## What is required
Transcribe the material from its first line onward, ending with the line that contains "Given: Increase Set" and adding nothing beyond it.

## Listed entries
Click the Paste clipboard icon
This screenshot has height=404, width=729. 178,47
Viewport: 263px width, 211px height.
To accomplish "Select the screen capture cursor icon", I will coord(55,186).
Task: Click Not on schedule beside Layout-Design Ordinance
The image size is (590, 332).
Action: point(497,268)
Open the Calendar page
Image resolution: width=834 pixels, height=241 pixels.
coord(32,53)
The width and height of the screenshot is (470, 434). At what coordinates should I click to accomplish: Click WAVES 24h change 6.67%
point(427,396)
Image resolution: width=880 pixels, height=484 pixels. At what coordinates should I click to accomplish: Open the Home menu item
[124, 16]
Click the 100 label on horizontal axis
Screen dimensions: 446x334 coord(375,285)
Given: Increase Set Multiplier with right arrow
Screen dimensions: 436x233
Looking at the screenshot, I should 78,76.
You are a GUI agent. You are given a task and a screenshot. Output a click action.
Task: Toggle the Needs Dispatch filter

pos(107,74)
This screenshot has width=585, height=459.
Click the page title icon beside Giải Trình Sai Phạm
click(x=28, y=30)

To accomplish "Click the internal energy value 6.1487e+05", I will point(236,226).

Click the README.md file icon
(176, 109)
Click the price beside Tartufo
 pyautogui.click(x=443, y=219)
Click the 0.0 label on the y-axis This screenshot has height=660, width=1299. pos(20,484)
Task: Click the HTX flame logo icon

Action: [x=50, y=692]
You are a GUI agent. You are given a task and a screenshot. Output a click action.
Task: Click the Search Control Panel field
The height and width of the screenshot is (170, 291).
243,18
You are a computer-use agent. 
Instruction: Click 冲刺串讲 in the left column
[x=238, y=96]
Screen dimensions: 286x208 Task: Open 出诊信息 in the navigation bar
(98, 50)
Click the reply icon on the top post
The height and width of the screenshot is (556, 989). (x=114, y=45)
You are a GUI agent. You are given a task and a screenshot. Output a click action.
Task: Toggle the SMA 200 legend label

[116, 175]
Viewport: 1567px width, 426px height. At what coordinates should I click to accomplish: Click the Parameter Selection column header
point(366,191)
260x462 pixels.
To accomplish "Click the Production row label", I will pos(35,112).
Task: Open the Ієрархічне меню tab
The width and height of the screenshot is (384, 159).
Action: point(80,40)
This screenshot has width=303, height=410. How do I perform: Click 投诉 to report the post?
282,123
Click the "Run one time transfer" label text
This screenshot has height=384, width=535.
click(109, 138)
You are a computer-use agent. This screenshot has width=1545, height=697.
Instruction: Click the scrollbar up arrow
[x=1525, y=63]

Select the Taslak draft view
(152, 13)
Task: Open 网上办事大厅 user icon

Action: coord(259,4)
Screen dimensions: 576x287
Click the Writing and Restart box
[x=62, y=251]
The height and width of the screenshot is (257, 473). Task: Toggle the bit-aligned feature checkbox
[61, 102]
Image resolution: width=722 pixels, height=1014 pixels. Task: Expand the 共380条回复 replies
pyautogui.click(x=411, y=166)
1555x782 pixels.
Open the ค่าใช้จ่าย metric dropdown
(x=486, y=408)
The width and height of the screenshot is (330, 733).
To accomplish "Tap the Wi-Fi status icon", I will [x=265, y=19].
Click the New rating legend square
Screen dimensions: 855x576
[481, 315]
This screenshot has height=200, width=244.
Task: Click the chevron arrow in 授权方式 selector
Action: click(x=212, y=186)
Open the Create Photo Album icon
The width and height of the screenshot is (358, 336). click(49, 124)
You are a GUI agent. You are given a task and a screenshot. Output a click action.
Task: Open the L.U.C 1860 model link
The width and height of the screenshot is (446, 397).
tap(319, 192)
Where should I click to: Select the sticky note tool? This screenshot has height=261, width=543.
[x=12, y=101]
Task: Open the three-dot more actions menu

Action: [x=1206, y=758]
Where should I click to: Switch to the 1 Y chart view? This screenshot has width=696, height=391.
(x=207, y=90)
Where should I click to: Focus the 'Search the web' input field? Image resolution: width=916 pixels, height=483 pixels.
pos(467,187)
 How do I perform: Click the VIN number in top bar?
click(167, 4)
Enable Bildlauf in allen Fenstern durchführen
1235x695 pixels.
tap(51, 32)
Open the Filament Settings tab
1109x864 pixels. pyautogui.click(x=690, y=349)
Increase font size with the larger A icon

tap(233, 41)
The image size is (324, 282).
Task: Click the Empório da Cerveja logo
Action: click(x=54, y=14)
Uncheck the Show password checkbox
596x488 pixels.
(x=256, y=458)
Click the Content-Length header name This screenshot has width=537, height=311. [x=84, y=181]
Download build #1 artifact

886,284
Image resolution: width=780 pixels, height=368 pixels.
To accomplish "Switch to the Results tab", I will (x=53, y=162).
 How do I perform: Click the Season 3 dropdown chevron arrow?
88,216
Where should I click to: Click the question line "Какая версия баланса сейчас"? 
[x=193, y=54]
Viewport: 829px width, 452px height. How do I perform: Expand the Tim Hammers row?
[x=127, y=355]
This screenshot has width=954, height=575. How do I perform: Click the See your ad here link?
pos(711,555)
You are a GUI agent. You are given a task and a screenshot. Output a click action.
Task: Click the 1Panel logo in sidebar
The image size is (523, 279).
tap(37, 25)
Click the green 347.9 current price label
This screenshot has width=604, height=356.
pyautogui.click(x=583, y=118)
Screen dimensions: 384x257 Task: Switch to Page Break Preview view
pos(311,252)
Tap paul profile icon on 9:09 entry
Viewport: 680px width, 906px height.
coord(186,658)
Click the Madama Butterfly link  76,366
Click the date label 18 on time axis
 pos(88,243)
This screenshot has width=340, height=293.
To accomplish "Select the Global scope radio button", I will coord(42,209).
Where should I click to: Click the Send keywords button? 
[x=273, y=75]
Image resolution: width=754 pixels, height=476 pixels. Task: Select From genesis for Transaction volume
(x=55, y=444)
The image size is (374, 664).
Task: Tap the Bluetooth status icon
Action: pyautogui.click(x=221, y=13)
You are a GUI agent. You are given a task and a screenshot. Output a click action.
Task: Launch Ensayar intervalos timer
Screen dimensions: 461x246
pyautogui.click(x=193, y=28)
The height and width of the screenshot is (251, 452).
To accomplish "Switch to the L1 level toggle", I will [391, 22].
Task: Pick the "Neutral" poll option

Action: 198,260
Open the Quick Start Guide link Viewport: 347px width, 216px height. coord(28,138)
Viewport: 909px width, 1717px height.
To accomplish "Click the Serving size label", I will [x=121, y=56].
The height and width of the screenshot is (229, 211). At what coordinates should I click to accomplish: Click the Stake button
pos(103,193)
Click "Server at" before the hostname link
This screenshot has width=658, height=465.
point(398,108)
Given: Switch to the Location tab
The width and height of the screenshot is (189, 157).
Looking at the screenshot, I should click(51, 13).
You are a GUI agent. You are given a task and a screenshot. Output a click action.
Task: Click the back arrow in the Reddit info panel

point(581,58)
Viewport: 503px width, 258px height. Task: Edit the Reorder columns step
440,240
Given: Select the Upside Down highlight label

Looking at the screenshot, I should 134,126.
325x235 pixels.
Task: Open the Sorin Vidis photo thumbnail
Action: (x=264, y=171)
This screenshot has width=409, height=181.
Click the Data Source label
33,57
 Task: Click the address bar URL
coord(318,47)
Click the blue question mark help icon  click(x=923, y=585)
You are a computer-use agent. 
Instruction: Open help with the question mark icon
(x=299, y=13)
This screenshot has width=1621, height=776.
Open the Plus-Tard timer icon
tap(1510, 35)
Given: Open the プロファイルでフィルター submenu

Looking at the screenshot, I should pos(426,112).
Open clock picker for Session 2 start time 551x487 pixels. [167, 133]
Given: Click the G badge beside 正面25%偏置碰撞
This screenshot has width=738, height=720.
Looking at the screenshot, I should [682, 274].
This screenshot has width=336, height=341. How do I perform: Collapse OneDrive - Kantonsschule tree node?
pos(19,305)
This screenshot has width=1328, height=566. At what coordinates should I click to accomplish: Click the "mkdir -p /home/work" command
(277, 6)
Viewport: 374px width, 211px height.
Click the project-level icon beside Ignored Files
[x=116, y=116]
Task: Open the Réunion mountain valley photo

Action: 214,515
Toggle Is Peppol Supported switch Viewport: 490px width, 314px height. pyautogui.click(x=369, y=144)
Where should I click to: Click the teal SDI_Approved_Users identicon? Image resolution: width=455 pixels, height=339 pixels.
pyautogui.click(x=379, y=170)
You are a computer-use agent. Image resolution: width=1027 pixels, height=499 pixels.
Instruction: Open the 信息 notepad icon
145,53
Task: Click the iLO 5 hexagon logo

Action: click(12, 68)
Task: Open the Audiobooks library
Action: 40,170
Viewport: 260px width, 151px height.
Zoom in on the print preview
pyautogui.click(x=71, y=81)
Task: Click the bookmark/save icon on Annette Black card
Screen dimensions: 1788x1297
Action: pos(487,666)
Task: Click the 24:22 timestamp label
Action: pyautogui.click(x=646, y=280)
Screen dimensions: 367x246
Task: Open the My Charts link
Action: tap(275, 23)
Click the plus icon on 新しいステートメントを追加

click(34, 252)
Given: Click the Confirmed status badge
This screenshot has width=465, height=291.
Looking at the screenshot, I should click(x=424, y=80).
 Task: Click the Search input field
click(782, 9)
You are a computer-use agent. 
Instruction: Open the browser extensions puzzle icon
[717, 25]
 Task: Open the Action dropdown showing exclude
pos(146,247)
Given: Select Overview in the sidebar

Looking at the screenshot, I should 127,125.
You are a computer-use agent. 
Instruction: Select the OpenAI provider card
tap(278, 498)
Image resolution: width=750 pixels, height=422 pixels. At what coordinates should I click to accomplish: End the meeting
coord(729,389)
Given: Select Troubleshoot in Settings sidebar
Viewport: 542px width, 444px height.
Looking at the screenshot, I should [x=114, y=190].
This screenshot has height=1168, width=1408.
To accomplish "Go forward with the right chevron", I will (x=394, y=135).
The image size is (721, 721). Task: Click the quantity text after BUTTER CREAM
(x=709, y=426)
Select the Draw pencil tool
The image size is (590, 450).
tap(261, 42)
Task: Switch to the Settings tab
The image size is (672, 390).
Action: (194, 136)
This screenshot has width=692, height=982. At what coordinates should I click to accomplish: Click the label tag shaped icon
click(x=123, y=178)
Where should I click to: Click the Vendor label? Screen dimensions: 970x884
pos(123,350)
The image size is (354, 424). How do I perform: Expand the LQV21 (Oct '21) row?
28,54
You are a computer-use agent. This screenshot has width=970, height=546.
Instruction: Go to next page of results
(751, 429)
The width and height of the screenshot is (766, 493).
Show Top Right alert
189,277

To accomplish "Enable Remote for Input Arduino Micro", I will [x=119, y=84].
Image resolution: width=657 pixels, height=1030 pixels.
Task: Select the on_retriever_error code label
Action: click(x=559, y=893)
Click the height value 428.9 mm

## Result of this exercise
Click the Paste clipboard icon
This screenshot has height=404, width=729. 178,47
Viewport: 263px width, 211px height.
To accomplish "Select the screen capture cursor icon", I will coord(55,186).
Task: Click Not on schedule beside Layout-Design Ordinance
The image size is (590, 332).
Action: point(497,268)
Open the Calendar page
Image resolution: width=834 pixels, height=241 pixels.
coord(32,53)
The width and height of the screenshot is (470, 434). At what coordinates should I click to accomplish: Click WAVES 24h change 6.67%
point(427,396)
Image resolution: width=880 pixels, height=484 pixels. At what coordinates should I click to accomplish: Open the Home menu item
[124, 16]
Click the 100 label on horizontal axis
Screen dimensions: 446x334 coord(375,285)
Given: Increase Set Multiplier with right arrow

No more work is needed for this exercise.